本文.
========================================

このように命名されたのは、カープバールクラトンとピルバラクラトンを調査した結果、現在は全く別々の場所に存在するこの2つのクラトンが、30億年くらい前には隣接していた可能性が浮上したことを根拠に、このバールバラ大陸が存在したという仮説が提唱されたからである。

概要

バールバラ大陸は、一説によると、だいたい36億年前に形成が始まり、31億年前〜28億年前くらいの間に存在したのではないかと考えられている超大陸である [1] 。(ただし、非常に古い時代のことなので、この年代には大きな誤差が存在する可能性のある点も注意。詳細は「バールバラ大陸の存在時期の不確実性」の節を参照のこと。) もっとも、非常に古い時代のことなので、バールバラ大陸について確かなことはまだ判っていない。実は、約19億年前に誕生したと考えられているヌーナ大陸なども、これこそが地球上で最初の超大陸であったとも言われている。(詳細は、ヌーナ大陸の記事を参照のこと。) しかし、このバールバラ大陸こそが、地球上で最初の超大陸であったとも言われている [1] 。 このように、研究者によっても意見が分かれている。さらに、だいたいの形状が推測されているパンゲア大陸とは違って、バールバラ大陸はその形状なども定かではない。ただし、バールバラ大陸を構成していたと考えられているクラトンは現存しており、それがカープバールクラトンピルバラクラトンである [1]

ファイル:Map of Kaapvaal craton.svg
カープバールクラトンのおおよその範囲を示した図。

========================================

データ部.
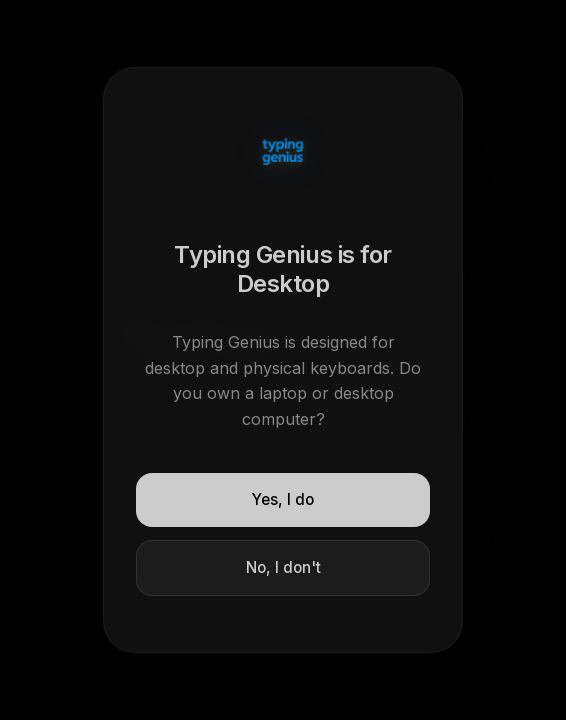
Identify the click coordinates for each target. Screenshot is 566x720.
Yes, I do (283, 499)
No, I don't (283, 567)
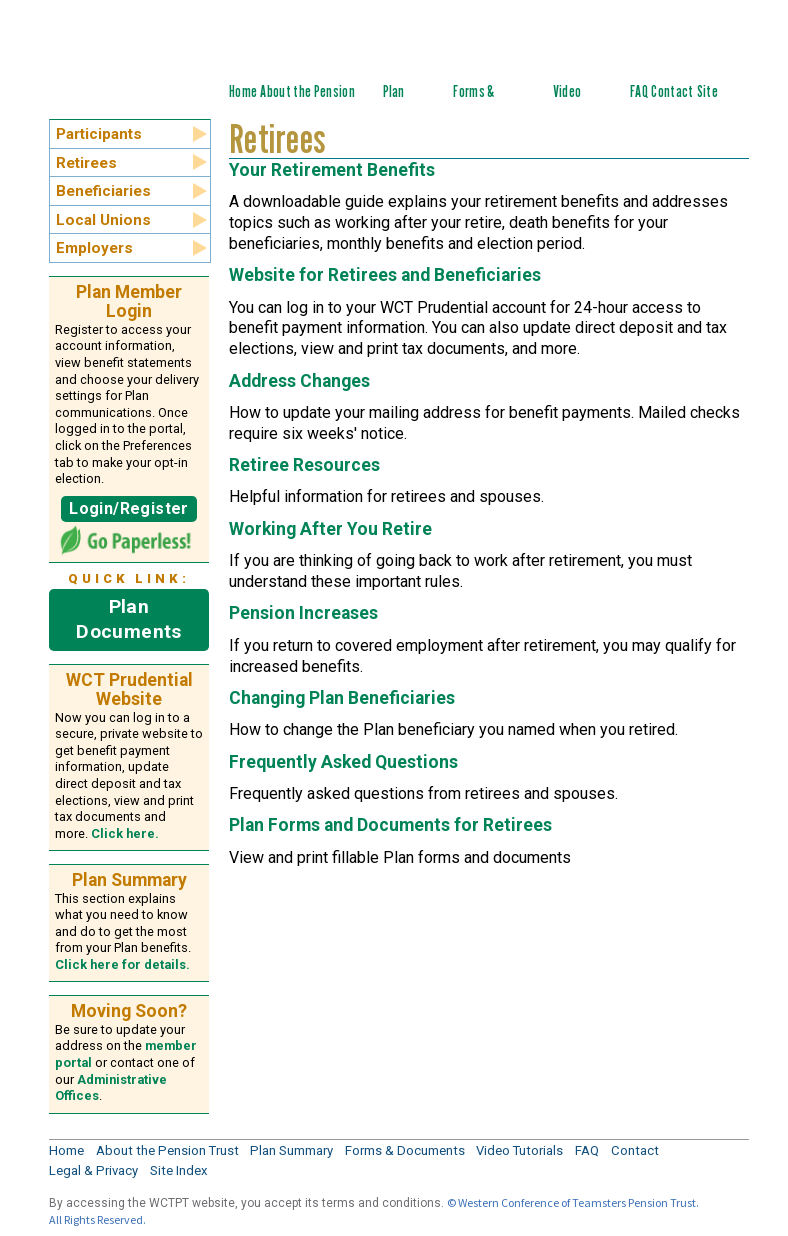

========================================

取り組む課題.
• A. 次の(i)〜(iii)がバールバラ大陸に関する本文の内容と合っているかどうか、それぞれ「はい」か「いいえ」で答えなさい。判断の根拠となる本文の語句も、そのまま引用しなさい。
(i) バールバラ大陸は、一説では約36億年前に形成が始まったとされる。
(ii) バールバラ大陸の形状は、パンゲア大陸と同じようにだいたい推測されている。
(iii) ヌーナ大陸は約19億年前に誕生したと考えられている。
• B. バールバラ大陸に関する本文によると、バールバラ大陸を構成していたと考えられ、現存しているクラトンは何か。
• C. バールバラ大陸に関する本文を、最後の文の次から書き継ぎなさい。

解答一覧.
• A.
(i) はい。「だいたい36億年前に形成が始まり」
(ii) いいえ。「だいたいの形状が推測されているパンゲア大陸とは違って、バールバラ大陸はその形状なども定かではない」
(iii) はい。「約19億年前に誕生したと考えられているヌーナ大陸」

• B. カープバールクラトンとピルバラクラトン。

• C.
ファイル:Southern African Cratons.svg
アフリカ大陸南部におけるクラトンのおおよその位置を示した図。カープバールクラトンは南東に位置している。

一方のカープバールクラトンは、現在のアフリカ大陸の南部に存在し、ここの一部地域の地殻を形成している。

ファイル:IBRA 6.1 Pilbara.png
オーストラリアの生物地理学的暫定地域区分 (the Interim Biogeographic Regionalisation of Australia (IBRA)) におけるピルバラ (Pilbara) の範囲。ピルバラクラトンのおおよその位置と重なるが、範囲が一致するものではない。

他方のピルバラクラトンは、現在のオーストラリア大陸の西部に存在し、西オーストラリア州の北部の一部の地殻を形成している。

このようにこの2つのクラトンは、今でこそ2つの大陸に別れて存在しているものの、バールバラ大陸が存在していた時代には、この2つのクラトンがくっついていたと考えられている。そう考える根拠としては、次のようなものが挙げられる。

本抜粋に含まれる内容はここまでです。